***** GIVEN PASSAGE *****
STUDY DESIGN: We performed a cross-sectional survey based on structured questionnaires answered by patients and physicians in German family practices.
POPULATION: We approached 43 family physicians; 20 (43%) participated. On a single day all men 18 years and older visiting the participating practices were approached, and 307 (84%) took part in the survey.
OUTCOME MEASURE: Patients were asked about their frequency and type of sexual problems, their need for help, and their expectations of their physicians. The physicians described their perceptions and management of sexual problems in family practice.
RESULTS: Nearly all patients (93%) reported at least 1 sexual problem from which they suffered seldom or more often. The most common problems were low sexual desire (73%) and premature ejaculation (66%). Occupational stress was considered causative by more than half of the men (107/201). Forty-eight percent considered it important to talk with their physicians about sexual concerns. However, most physicians initiated a discussion about sexual concerns only seldom or occasionally. There was a nonsignificant correlation between the physicians’ assumed knowledge and the patients’ wish to contact them in case of sexual problems (rho=0.26).
*****
TASKS TO PERFORM:
- A) Translate this sentence from the study summary into Spanish: "The most common problems were low sexual desire (73%) and premature ejaculation (66%)."
- B) Based on the study summary, say whether each statement agrees with it, answering yes or no and quoting the words that decide it. (i) More than half of the family physicians who were approached took part. (ii) Forty-eight percent of the men considered it important to talk with their physicians about sexual concerns. (iii) The link between the physicians' assumed knowledge and the patients' wish to contact them was significant.
***** EXTRACTED DATA *****
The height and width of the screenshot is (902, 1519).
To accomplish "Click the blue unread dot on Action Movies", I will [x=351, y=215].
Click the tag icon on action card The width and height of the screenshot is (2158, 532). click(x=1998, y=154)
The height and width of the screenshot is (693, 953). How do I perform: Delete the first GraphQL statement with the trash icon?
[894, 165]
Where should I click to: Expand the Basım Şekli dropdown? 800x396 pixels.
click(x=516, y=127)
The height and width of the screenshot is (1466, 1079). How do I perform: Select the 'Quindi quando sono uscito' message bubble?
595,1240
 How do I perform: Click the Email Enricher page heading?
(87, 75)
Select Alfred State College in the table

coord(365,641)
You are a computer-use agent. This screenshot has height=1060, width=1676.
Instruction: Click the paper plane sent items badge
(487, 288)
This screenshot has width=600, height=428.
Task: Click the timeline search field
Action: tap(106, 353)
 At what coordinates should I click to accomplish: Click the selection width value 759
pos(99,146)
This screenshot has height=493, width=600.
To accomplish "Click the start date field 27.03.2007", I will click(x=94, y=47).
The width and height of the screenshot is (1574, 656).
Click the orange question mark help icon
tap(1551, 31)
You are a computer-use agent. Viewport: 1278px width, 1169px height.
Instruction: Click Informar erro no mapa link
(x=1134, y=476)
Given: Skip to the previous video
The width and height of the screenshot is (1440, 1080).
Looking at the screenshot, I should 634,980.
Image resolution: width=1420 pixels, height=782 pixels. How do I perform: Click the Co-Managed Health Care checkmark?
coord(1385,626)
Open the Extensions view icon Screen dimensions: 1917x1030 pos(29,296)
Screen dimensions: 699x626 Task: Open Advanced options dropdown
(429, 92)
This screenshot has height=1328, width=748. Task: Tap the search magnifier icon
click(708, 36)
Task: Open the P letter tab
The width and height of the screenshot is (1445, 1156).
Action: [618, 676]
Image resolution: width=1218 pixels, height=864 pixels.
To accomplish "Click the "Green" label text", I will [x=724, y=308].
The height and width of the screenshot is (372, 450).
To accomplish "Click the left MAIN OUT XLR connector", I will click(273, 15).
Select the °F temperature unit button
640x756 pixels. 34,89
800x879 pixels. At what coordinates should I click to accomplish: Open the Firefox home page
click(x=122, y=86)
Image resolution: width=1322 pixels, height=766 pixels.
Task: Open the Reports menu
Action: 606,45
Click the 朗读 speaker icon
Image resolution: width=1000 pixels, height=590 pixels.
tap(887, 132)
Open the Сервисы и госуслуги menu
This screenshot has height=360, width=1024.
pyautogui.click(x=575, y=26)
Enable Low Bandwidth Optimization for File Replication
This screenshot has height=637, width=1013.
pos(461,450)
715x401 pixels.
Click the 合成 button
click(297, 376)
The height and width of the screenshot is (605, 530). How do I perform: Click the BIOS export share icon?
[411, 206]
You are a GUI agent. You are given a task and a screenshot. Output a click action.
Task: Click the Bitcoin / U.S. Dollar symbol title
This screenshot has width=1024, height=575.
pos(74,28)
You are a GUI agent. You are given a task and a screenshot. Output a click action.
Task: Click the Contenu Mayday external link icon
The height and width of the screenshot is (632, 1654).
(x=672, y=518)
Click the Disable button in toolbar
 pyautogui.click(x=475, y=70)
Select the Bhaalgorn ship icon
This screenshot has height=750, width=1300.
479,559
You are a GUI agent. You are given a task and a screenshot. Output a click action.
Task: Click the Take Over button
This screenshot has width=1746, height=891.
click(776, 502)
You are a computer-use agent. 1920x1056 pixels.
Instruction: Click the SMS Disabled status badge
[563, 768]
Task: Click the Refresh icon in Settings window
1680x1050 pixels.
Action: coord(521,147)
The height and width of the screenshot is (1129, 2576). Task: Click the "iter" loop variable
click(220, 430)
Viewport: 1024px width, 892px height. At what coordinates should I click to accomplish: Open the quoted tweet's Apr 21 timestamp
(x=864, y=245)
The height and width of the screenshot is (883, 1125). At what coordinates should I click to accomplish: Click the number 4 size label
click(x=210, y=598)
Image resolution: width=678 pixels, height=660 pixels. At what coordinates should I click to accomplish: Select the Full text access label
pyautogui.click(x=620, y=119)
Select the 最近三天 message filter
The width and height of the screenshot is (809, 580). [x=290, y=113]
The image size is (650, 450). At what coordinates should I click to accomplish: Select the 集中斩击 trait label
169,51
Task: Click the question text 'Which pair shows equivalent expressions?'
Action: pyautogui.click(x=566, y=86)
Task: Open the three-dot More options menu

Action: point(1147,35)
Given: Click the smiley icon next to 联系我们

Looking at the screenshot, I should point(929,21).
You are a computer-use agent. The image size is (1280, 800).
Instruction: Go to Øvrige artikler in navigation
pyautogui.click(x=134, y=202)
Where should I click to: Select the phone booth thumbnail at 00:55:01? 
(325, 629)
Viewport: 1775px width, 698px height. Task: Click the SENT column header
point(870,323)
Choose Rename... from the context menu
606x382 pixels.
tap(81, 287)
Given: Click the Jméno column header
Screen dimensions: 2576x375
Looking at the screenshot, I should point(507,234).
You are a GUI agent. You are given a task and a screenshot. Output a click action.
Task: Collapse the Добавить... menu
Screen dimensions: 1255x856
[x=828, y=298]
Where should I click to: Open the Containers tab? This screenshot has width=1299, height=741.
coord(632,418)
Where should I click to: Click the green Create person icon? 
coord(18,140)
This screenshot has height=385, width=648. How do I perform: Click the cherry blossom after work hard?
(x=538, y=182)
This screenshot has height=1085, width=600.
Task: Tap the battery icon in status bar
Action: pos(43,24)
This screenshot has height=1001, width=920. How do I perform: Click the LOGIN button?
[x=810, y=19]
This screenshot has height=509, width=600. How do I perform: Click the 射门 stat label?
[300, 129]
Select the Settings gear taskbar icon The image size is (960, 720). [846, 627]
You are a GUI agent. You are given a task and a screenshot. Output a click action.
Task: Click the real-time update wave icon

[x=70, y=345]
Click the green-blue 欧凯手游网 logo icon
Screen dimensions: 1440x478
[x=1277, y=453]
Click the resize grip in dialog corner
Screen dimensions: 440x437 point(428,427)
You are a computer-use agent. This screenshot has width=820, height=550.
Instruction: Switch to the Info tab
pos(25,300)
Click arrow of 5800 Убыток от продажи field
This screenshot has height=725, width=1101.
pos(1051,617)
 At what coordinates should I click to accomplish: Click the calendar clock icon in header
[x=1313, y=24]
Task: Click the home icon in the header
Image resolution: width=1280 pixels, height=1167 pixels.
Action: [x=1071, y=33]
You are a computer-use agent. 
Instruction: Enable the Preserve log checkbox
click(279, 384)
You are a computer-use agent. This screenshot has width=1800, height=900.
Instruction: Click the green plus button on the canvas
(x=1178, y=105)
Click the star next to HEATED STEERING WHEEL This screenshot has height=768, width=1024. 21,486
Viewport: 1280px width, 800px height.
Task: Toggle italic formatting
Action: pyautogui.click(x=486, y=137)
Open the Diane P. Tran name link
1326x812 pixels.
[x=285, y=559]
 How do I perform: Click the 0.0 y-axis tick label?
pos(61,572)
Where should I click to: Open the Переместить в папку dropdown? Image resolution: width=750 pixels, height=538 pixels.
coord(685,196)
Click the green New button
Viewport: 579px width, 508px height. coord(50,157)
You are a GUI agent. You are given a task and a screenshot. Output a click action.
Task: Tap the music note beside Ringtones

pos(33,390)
*****
TASK RESPONSES:
- A) Los problemas más frecuentes fueron el deseo sexual bajo (73%) y la eyaculación precoz (66%).

- B)
(i) No: "We approached 43 family physicians; 20 (43%) participated."
(ii) Yes: "Forty-eight percent considered it important to talk with their physicians about sexual concerns."
(iii) No: "There was a nonsignificant correlation between the physicians’ assumed knowledge and the patients’ wish to contact them in case of sexual problems (rho=0.26)."